Since the military coup in 2021, Myanmar has been plunged into chaos, ravaged by a nationwide civil war. In the western mountains of the country, Chinland -the homeland of the Chin ethnic minority- has become a symbol of resistance against the brutal junta. The young generation of Chin, including former students and engineers, has taken up arms to push back the military and restore democracy.

Facing them, the junta has carried out massacres and relentless bombings against civilians in an attempt to crush the revolution. But without success: since 2023, following a major offensive by resistance groups across the country, the young Chin guerrillas have been liberating town after town and now control more than 80% of Chin State.

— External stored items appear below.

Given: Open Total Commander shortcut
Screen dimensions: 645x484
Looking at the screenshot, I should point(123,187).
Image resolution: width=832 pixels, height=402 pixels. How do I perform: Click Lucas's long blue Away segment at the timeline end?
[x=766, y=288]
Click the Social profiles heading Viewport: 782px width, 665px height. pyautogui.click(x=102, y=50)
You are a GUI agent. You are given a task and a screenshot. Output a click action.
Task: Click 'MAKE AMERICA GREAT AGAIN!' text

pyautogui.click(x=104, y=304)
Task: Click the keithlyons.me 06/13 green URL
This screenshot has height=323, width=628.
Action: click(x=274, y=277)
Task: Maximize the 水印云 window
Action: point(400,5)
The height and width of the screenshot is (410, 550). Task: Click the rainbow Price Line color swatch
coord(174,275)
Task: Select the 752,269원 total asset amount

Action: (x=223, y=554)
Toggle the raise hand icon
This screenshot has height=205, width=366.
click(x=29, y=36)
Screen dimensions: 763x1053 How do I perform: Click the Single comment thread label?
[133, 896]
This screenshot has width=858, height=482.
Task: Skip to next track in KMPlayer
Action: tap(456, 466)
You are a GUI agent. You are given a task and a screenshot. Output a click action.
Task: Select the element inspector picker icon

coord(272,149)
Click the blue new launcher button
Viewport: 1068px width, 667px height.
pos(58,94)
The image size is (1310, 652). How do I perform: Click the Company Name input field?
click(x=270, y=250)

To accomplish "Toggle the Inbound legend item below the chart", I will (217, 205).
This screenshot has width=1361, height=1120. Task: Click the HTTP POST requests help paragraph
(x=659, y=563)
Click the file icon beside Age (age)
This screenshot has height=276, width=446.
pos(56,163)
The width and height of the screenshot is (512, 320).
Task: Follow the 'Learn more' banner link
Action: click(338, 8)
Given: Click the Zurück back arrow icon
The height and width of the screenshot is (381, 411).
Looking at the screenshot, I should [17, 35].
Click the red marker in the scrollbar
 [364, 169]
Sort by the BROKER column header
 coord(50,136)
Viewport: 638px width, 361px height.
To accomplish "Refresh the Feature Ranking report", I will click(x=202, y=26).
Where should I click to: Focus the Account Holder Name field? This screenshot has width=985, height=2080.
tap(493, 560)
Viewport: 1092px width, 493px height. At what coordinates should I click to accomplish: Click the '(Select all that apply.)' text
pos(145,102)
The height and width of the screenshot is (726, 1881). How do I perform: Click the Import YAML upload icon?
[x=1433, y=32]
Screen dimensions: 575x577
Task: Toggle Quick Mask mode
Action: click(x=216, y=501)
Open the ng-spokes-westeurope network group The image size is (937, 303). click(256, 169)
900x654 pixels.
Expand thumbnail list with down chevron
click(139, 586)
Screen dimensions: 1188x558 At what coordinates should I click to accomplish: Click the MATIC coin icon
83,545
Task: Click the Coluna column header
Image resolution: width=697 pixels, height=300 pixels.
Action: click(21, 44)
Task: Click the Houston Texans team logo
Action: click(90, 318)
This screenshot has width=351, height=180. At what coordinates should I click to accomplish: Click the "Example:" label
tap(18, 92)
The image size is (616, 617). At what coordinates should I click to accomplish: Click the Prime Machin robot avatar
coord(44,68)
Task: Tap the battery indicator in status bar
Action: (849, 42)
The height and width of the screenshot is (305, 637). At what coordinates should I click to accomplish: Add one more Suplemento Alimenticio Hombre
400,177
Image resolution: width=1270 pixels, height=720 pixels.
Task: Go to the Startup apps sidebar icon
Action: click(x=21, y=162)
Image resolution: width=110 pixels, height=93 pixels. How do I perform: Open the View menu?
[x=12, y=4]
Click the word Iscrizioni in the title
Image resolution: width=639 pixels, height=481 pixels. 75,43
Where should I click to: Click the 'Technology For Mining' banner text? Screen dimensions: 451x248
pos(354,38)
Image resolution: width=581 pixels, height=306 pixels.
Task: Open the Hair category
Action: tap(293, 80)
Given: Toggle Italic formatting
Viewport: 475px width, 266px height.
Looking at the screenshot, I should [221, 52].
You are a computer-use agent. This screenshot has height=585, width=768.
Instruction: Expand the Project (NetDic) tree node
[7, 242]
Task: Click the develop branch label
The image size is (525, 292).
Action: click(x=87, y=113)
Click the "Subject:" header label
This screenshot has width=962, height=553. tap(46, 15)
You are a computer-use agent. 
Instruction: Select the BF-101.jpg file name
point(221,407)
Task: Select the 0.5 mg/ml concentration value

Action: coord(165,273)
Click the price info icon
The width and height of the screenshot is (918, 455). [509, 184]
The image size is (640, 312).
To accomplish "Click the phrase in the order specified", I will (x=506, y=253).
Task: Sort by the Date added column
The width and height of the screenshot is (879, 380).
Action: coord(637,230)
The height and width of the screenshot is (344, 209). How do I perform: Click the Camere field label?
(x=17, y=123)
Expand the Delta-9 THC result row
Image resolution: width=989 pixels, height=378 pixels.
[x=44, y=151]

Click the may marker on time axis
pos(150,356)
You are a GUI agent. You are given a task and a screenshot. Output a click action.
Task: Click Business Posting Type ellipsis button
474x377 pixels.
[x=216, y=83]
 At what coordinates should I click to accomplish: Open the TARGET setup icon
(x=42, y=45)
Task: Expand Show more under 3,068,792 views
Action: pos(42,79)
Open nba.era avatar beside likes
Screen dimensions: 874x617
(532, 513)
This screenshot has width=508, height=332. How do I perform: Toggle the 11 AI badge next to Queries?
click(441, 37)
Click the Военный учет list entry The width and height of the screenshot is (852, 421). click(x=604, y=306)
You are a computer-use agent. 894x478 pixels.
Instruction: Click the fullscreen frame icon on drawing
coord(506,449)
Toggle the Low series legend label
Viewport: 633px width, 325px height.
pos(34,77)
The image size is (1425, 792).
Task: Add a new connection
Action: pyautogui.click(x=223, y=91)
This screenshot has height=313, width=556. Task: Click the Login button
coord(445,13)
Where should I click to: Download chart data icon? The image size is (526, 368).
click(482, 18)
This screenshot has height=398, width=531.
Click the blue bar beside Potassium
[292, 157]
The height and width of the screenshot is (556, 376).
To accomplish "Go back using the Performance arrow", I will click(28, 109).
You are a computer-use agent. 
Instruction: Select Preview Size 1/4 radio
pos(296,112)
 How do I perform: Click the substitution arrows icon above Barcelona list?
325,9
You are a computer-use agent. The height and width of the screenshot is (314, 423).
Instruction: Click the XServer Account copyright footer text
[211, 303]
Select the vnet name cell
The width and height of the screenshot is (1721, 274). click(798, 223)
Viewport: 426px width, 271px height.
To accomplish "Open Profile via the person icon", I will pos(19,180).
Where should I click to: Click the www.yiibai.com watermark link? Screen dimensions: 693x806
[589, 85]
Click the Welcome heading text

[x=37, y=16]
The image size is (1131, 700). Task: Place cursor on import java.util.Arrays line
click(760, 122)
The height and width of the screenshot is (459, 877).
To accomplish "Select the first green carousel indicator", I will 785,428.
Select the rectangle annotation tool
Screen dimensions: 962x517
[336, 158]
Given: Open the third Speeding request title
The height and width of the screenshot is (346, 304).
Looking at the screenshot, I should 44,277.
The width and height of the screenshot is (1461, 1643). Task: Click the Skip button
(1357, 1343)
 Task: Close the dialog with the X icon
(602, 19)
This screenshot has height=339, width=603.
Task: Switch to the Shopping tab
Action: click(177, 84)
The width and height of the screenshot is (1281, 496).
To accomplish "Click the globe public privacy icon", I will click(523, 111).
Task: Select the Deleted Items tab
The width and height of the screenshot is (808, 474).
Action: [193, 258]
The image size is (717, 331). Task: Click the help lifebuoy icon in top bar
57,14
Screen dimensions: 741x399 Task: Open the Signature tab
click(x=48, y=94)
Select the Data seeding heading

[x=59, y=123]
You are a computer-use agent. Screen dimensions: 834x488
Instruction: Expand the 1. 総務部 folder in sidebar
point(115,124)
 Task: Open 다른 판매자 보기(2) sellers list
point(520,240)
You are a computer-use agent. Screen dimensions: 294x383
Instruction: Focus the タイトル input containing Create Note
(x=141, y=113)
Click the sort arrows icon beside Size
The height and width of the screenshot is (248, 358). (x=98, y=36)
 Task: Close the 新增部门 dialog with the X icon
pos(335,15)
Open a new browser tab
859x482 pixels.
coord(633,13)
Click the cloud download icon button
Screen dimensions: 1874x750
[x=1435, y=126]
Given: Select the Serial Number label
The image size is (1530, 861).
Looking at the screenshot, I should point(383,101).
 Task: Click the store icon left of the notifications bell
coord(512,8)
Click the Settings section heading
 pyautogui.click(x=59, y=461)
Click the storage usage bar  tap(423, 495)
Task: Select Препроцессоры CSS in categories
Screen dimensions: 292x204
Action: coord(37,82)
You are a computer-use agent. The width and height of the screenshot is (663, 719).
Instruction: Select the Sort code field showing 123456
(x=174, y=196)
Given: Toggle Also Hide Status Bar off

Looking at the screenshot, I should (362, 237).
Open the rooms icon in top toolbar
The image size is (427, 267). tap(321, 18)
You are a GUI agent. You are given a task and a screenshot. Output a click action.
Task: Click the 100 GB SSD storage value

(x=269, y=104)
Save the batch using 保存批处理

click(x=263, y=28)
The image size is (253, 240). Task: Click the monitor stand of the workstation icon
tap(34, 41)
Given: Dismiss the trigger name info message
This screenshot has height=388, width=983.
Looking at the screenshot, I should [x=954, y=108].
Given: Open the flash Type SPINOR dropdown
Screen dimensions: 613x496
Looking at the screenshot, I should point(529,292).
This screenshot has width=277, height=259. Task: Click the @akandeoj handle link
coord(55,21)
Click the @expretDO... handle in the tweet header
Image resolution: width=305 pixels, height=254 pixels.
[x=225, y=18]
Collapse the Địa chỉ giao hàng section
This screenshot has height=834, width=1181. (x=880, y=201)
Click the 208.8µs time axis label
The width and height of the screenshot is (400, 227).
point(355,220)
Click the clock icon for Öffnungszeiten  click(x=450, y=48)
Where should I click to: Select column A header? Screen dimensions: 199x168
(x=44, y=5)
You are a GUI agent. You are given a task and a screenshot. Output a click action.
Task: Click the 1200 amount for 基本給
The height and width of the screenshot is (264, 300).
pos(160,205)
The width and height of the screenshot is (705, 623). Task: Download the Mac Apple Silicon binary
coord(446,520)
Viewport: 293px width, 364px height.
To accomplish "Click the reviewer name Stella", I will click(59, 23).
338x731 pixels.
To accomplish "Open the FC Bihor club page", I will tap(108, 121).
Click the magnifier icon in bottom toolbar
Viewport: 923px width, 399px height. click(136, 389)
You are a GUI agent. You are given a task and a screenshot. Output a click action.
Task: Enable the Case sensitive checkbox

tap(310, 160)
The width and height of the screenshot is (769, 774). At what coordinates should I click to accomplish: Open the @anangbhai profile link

Through multiple trips between 2022 and 2024, this project documents their resistance -from the front lines to displacement camps- amid one of the most severe humanitarian crises of the 21st century.

Tutenges Robin

Born in 1995, Robin Tutenges is a French photographer, membre of Hors Format collective, working mainly in Asia and Eastern Europe. His work focuses on crises and their consequences, with a focus on human rights violations. He has for example covered the farmers' revolt in India, Xinjiang camp survivors in Kazakhstan, the skateboarding community in Ukraine, and revolutionary movements in Bangladesh. Since 2022, he has documented the armed resistance against the junta in Myanmar. He received the Diplomatic Press Prize, followed by the CNAP commission, the Victor Hugo Prize for engaged photography, then, in 2024, the Distinguished Reporting Awards of the European Press Prize and two selection for the Bayeux-Calvados War Correspondents Prize. In 2025, he received a Pulitzer Center grant. His work has been exhibited in the Regional Museum of Contemporary Art Occitanie and the Centre Photographique de Marseille, and notably been published in The Washington Post, Le Monde, and The Guardian.